TEXT FOR ANALYSIS:
Start of Block
Says it so clearly here, if there's going to be that full restoration of everyone together.
It says all go up to the House of the Lord and so they all must go. And all the people went up and came into the House of God and wept and sat there before the Lord and fasted that day until even and offered burnt offerings and peace offerings before the Lord. So now there's more elements added. They fast, there's the sense of their need to really listen to what God has to say and perhaps.
Maybe it's a matter in our own personal life and it's not been fully dealt with. Maybe it's because the Lord has more to teach. They've already learned a lot. They've learned a lot in what the Lord has to say and bring out for them. But there's more. And the problem hasn't been resolved because God wants to do a deeper work than they could possibly see. At the beginning they saw Benjamin sin. Then they saw Benjamin their brother, and now all of them that are there and now.
There's a personal fasting, a recognition they need to set aside everything and hear what God has to say. And they're sitting there and there are the burnt offerings and the peace offerings. God himself is now being honored. They were doing the right thing and going up to the House of God, but there was no comment about sacrifices earlier. Now there's the burnt offering who Christ is to God the Father.
And the peace offering, the offering of communion, there hasn't been that communion offering until now.
But now that they are concerned about Benjamin, their brother, now that all of them are there, now that there's a sense that there is a need to depend and wait and hear what the Lord has to say, says in verse 27, the children of Israel inquired of the Lord, the ark of the covenant of God was there in those days. We find out in these verses that this really occurred chronologically at the very beginning of their the time of the book of Judges.
But I'll skip down to or after the parenthesis in verse 28.
Shall I yet again go out to the battle against the children of Benjamin, my brother?
Or shall I seats? Or there's something wrong here, but maybe I'm not the one to fix it.
End of Block
Stored items
Start of Block
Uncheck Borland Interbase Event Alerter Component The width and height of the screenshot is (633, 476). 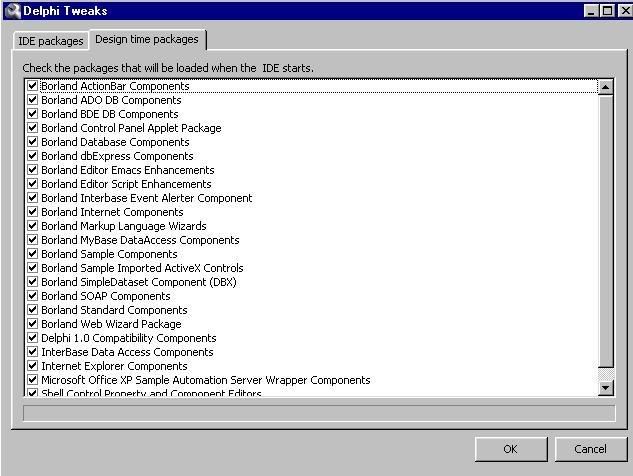pyautogui.click(x=33, y=198)
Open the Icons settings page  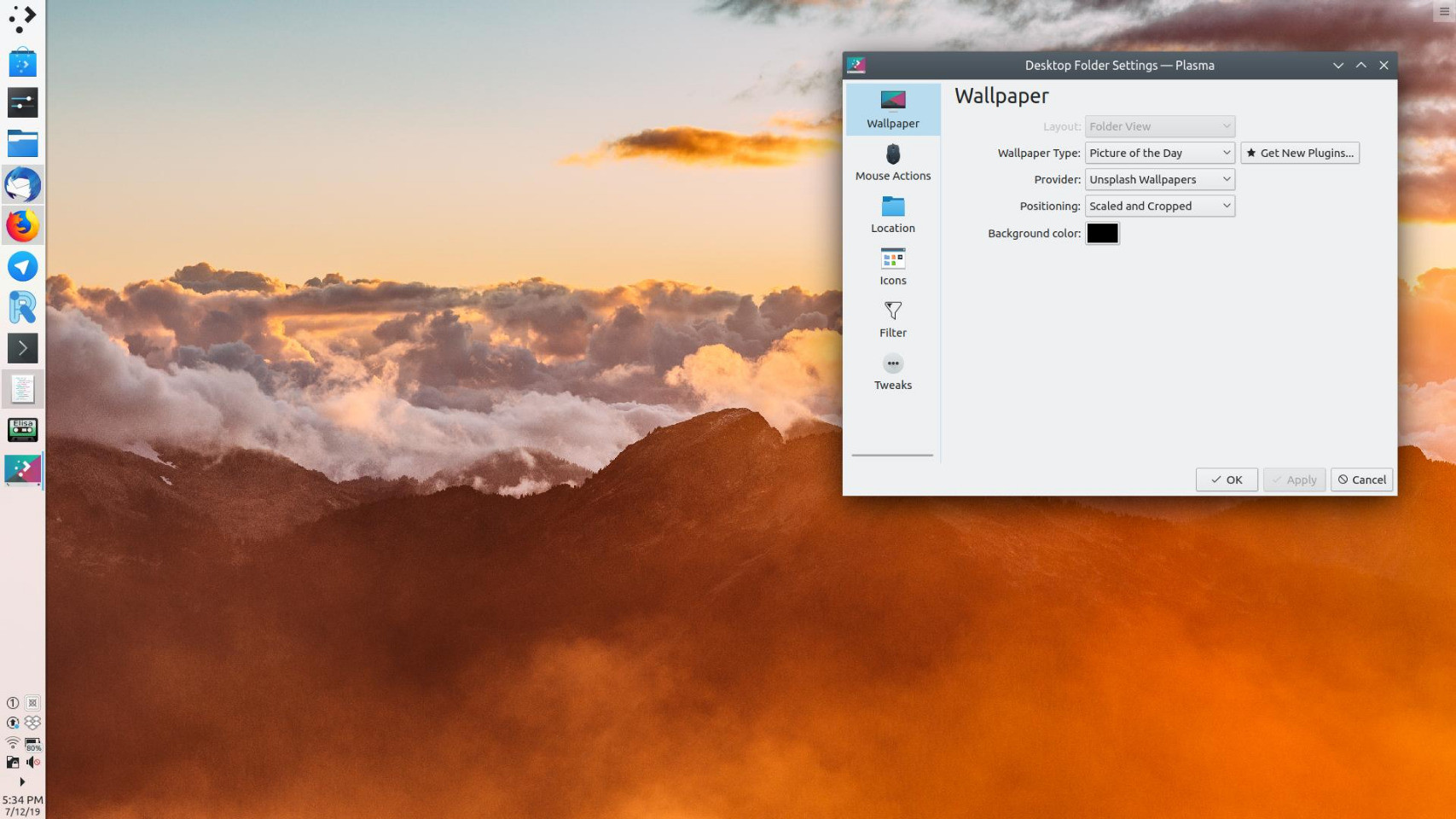pyautogui.click(x=892, y=267)
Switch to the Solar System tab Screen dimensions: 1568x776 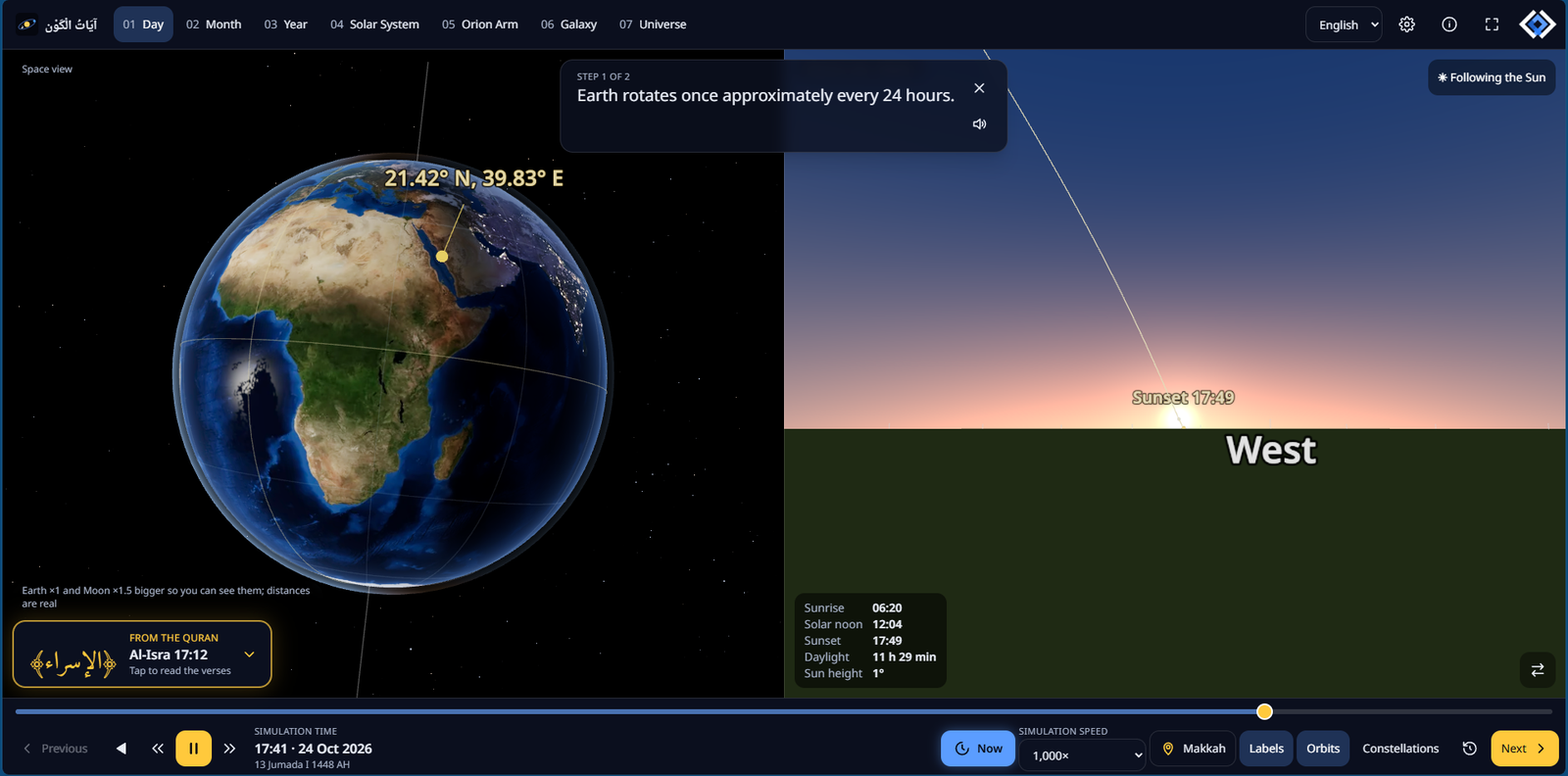[374, 24]
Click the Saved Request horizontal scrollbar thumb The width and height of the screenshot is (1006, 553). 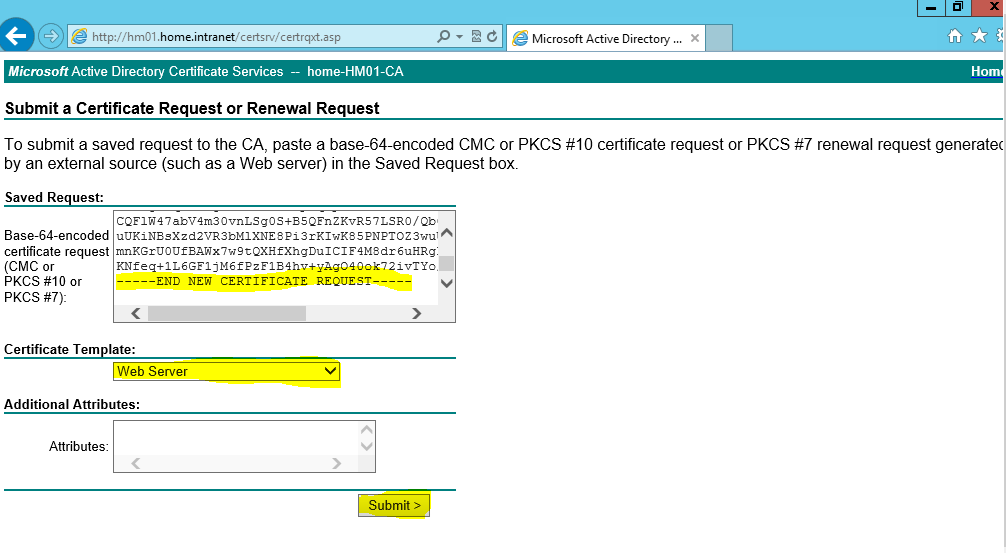pyautogui.click(x=226, y=313)
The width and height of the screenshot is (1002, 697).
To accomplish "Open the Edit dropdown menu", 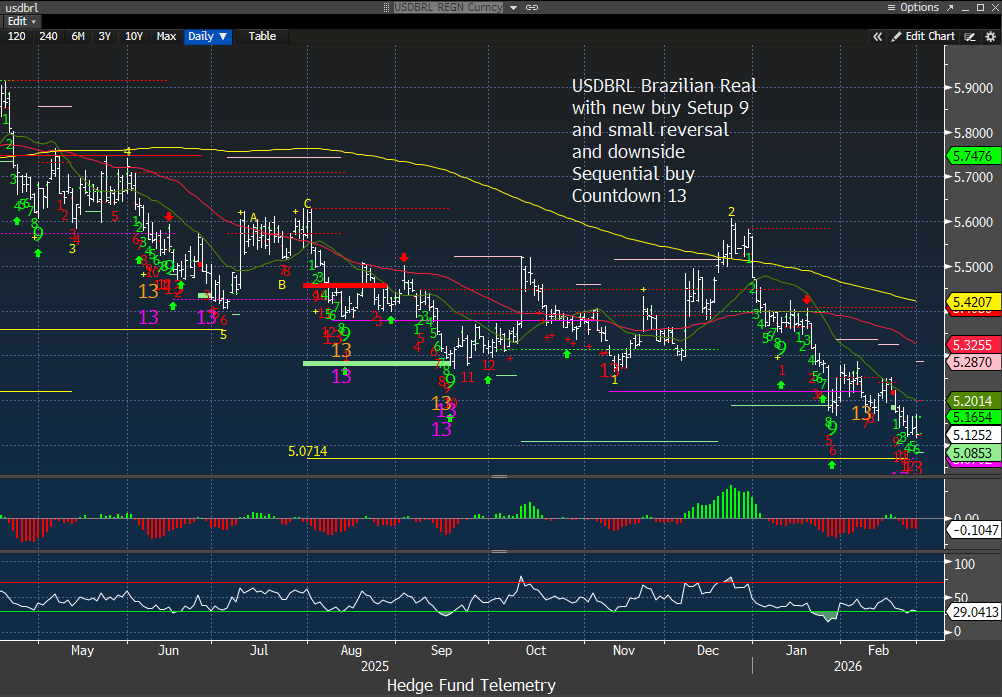I will (x=22, y=21).
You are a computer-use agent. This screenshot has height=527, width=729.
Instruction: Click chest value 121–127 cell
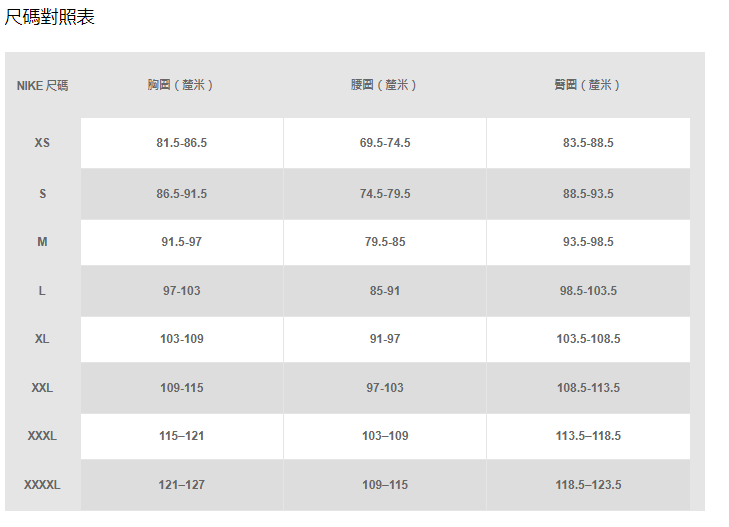(182, 485)
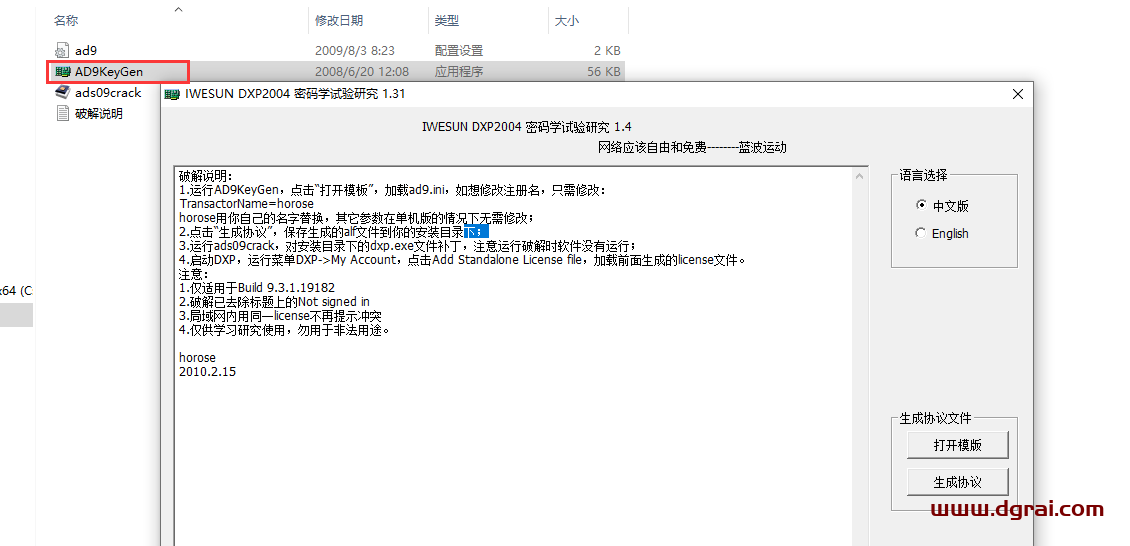Click the IWESUN DXP2004 title bar icon

174,94
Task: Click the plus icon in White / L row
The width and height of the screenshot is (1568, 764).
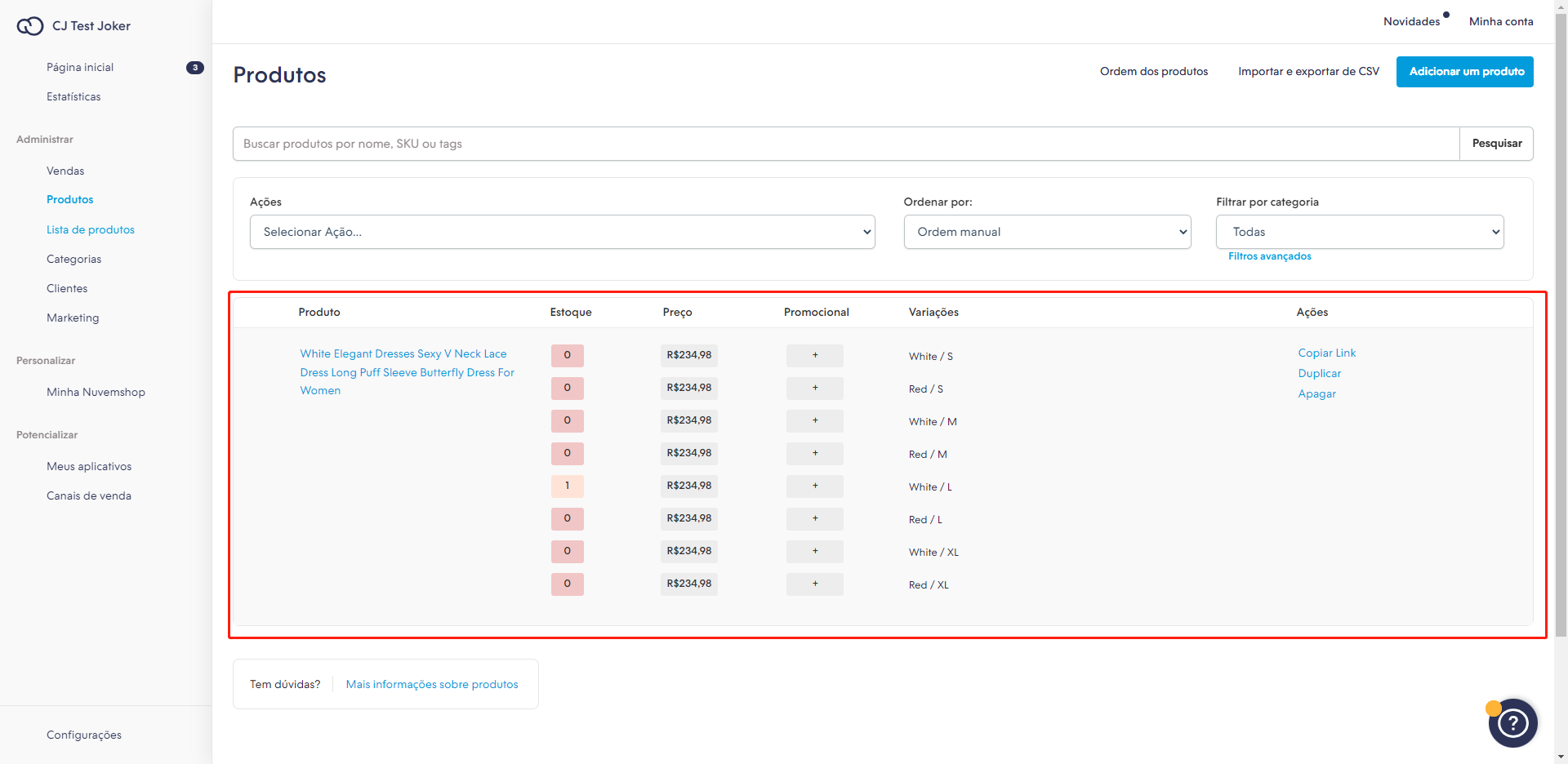Action: coord(814,486)
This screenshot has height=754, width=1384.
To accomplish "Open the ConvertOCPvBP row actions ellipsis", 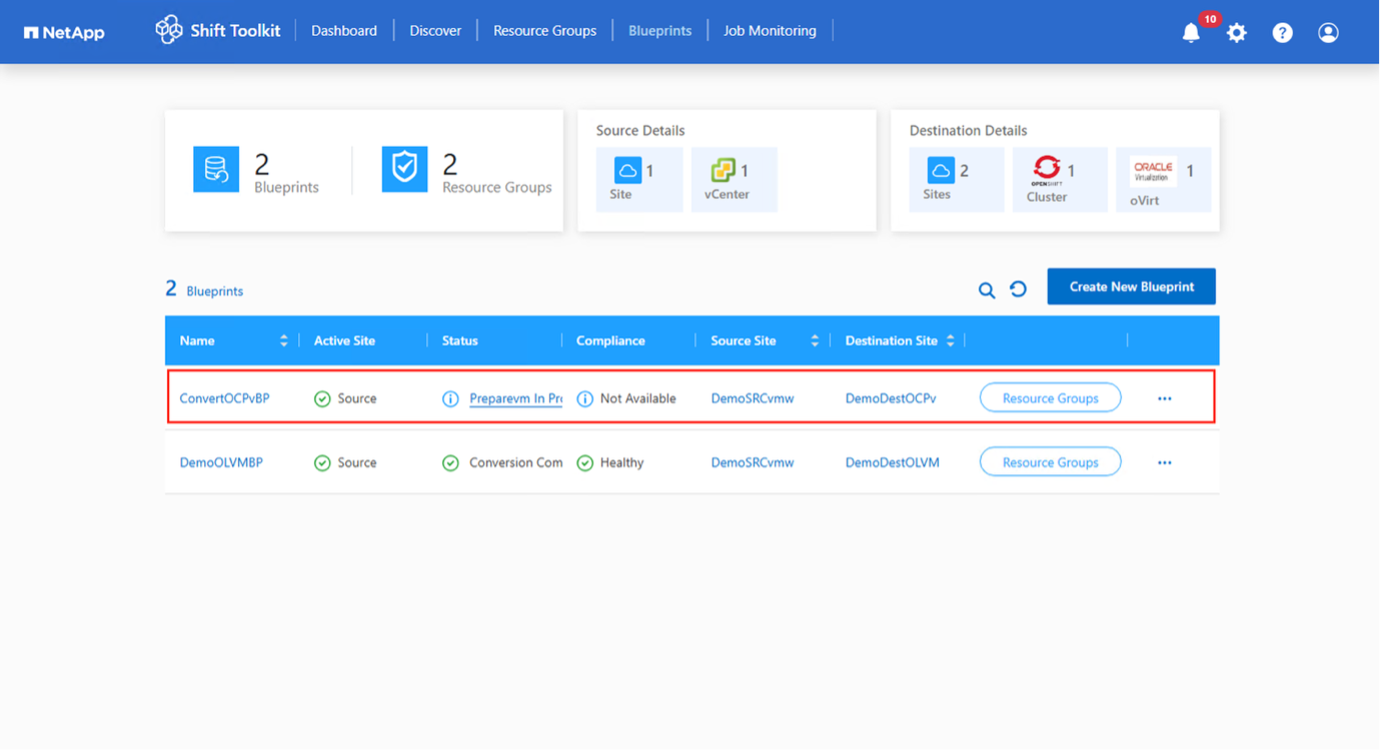I will coord(1164,398).
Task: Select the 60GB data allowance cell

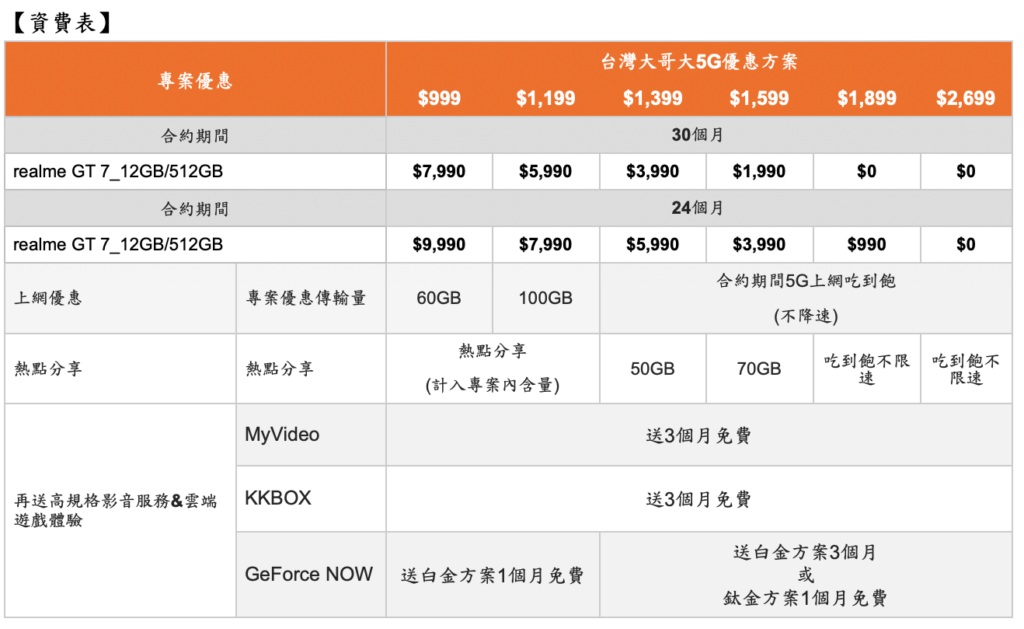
End of Block
ASSIGNMENT: Carry on the sermon about Israel's war with Benjamin from its last sentence. The records have no connection to the text.

ANSWER:
They still recognize that there's a need, but now Benjamin is their brother and now they're willing to stop and let the Lord decide whether they're part of the solution or not. There's a dependence in their hearts and the Lord God said go up.
He told Judah to go up first. He told them to go up last time.
But now he says go up for tomorrow, I will deliver them into thine hand. He actually tells them, now I'm here, now I'm going to give the result.
There was a lot to learn. There's more to learn in the rest of the chapter. There's more to learn in.
What follows in the next chapter? Those are the points on my heart.
The Lord is going to bring full restoration and a personal life.
And a home and an assembly, it's going to touch everyone. It's going to touch everyone deeply. It's going to bring about a full and proper restoration. And I just enjoyed as well. You know, in Genesis, Judah and Benjamin are brought together and they're individuals.
Here the Lord begins with Judah.
When were Judah and Benjamin separated again?
In their history.
Weren't they together all the way?
When while the Lord doesn't work, he can do a full work. I'd just like to apply it that way. When the Lord does the work, as he does here in this chapter. When the tribes are broken apart later due to the idolatry that Solomon had brought in, and in the days of Rehoboam, they're split. Judah and Benjamin are still together. It may be an incredibly black moment in your personal life or wherever you're at, but when God does that work of restoration.
He delights to do it properly and thoroughly, at least in the application sense of it.
Judah and Benjamin are not split. They remain together as far as I know. Correct me afterwards, please. They remain together as far as I know, to the end of the Word of God. The Lord can and delights to fully restore.